20 October 2017

Speaking of the Internet Archive – Claims Libraries Can Sometimes Legally Scan and Make Available Materials Published 1923-1941


Speaking of the Internet Archive – Claims Libraries Can Sometimes Legally Scan and Make Available Materials Published 1923-1941

Yesterday the topic was a collaboration between OCLC and the Internet Archive and today it’s news from the latter about a provision in US copyright law that permits library to extend what they digitize up to 1941 provided that the material is not being actively sold.

Dick Eastman (The Daily Online Genealogy Newsletter) shared this news via his piece The Internet Archive Now Claims that Libraries may Legally Scan, Digitize, and Republish Books from 1923 to 1941.

You can read the original post from Internet Archive via Books from 1923 to 1941 Now Liberated! The comments made are an interesting read also.

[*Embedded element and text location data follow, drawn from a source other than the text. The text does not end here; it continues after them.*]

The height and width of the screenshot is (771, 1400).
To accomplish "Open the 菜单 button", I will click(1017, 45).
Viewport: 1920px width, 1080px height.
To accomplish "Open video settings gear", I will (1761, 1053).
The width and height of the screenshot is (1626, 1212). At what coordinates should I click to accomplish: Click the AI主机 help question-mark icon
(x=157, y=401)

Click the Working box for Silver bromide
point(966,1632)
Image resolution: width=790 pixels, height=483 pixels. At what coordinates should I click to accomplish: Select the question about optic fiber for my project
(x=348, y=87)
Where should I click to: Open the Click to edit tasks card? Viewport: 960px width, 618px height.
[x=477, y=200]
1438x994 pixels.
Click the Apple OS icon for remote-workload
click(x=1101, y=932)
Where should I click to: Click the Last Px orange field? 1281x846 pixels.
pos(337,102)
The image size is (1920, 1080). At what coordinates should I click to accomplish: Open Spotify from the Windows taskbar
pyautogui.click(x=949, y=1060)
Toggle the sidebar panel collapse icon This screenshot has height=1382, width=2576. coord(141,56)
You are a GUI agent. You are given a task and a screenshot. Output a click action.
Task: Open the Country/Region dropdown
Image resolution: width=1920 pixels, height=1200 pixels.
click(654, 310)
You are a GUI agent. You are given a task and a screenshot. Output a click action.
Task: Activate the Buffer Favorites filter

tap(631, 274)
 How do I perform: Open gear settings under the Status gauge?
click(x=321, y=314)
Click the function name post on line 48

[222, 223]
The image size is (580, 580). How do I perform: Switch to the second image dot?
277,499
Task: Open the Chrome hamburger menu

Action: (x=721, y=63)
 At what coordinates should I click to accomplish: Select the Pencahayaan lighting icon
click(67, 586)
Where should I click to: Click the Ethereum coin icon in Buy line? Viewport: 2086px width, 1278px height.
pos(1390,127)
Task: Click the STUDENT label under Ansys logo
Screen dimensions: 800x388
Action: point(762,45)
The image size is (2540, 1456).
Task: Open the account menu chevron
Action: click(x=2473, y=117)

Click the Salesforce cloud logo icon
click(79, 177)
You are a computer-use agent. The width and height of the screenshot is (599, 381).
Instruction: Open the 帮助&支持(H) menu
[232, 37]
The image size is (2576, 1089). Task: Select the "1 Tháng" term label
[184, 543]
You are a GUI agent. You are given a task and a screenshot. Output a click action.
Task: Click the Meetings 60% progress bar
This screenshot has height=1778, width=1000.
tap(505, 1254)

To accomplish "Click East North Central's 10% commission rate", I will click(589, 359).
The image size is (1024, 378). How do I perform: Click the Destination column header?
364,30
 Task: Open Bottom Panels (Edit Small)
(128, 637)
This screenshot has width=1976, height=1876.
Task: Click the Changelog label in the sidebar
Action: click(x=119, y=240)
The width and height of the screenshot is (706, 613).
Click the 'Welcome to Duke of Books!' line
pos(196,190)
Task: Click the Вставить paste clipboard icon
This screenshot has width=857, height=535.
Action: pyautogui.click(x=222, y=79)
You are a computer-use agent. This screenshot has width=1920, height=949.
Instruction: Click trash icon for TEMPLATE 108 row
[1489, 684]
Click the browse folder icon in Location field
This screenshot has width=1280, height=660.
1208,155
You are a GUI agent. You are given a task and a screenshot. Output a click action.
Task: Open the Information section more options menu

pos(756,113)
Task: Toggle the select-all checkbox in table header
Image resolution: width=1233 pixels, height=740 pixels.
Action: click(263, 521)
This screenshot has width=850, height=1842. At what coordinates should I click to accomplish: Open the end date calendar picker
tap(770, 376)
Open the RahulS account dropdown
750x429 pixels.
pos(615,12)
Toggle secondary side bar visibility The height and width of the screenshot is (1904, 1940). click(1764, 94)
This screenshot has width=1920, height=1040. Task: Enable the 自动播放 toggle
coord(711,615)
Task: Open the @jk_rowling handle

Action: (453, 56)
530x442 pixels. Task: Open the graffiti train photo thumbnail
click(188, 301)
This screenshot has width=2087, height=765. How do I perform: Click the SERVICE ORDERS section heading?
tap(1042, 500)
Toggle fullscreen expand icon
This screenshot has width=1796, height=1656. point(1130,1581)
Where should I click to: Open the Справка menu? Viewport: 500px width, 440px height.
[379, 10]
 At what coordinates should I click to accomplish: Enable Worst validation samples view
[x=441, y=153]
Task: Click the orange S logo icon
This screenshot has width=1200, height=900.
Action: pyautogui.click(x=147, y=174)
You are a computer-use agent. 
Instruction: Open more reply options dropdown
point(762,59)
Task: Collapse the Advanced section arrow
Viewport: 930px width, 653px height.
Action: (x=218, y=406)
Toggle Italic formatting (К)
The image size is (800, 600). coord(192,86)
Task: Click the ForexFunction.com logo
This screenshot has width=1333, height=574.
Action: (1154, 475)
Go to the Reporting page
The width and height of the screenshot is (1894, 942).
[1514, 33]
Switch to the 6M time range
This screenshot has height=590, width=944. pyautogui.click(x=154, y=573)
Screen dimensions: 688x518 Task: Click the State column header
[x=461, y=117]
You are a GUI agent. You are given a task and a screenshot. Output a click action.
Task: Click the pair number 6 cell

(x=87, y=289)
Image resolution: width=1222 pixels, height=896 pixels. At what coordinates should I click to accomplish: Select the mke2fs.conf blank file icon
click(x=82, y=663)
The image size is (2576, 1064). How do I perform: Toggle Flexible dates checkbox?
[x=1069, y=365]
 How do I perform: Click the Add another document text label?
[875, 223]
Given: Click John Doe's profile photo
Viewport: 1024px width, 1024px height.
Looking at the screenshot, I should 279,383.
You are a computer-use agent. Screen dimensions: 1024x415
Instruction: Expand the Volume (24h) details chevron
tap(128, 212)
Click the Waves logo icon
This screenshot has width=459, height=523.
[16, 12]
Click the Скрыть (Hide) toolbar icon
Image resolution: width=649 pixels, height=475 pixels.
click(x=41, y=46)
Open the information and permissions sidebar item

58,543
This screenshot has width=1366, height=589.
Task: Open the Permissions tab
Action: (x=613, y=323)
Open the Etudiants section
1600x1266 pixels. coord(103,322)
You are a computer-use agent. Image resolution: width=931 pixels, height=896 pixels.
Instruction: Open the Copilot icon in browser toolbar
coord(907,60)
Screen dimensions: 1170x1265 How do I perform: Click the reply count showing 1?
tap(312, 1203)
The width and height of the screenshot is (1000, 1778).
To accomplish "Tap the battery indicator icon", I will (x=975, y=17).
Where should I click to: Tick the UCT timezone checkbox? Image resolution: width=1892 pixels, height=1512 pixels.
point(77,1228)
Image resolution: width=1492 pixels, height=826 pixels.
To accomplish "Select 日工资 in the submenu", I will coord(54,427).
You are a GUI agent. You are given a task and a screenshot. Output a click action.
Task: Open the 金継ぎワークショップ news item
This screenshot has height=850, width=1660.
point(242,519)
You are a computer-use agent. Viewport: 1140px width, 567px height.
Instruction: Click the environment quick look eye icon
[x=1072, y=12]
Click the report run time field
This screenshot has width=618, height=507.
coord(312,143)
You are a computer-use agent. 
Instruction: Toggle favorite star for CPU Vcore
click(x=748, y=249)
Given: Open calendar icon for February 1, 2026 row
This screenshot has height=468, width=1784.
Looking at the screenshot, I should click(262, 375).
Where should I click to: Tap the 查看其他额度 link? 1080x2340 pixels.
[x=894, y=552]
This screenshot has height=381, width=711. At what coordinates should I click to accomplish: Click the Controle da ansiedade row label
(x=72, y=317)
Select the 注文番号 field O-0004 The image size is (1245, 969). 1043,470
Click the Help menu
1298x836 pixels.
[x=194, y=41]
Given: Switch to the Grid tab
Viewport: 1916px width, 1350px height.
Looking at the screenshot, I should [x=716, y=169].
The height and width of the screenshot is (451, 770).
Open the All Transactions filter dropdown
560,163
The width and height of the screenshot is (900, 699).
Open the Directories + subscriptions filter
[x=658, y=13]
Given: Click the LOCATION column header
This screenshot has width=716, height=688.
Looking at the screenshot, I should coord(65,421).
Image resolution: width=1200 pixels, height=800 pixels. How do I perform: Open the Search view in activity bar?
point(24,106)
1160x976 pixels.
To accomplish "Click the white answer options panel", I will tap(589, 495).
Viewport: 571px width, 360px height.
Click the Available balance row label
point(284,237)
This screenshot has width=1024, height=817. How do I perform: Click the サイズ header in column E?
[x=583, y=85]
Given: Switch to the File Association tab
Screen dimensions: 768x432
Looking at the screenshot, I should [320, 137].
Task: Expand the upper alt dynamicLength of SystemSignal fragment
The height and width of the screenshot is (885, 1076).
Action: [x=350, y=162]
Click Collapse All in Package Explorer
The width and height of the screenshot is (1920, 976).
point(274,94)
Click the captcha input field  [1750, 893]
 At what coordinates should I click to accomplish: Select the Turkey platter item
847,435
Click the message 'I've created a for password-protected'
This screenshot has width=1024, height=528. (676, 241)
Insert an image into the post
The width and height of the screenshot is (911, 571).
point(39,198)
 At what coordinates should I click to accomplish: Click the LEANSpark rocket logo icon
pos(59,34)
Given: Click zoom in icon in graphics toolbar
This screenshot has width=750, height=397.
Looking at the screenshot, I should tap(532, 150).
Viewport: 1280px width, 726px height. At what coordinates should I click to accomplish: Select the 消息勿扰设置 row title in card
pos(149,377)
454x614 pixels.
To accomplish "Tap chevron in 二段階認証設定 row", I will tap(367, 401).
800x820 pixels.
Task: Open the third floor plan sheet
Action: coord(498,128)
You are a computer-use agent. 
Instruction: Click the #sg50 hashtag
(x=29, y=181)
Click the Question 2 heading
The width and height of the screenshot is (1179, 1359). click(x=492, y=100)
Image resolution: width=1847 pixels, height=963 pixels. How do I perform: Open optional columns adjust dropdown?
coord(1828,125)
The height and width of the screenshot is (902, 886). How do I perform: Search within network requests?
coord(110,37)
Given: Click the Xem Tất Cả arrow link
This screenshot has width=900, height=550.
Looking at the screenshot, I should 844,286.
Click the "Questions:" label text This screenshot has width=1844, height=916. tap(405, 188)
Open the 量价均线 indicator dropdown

Today we announce the “Sonny Bono Memorial Collection” containing the first books to be liberated. Anyone can download, read, and enjoy these works that have been long out of print. We will add another 10,000 books and other works in the near future.

You can also read a discussion of the legal basis on which this is premised via, Elizabeth Townsend Gard, Tulane University Law School, Creating a Last Twenty (L20) Collection: Implementing Section 108(H) in Libraries, Archives and Museum.

This ONLY applies to libraries and it ONLY applies to books that are NOT actively being sold.

This could greatly expand our access to all kinds of materials beneficial to our genealogy research.





What book containing genealogically relevant material published 1923-1941 and that is no longer sold would you like to see digitized?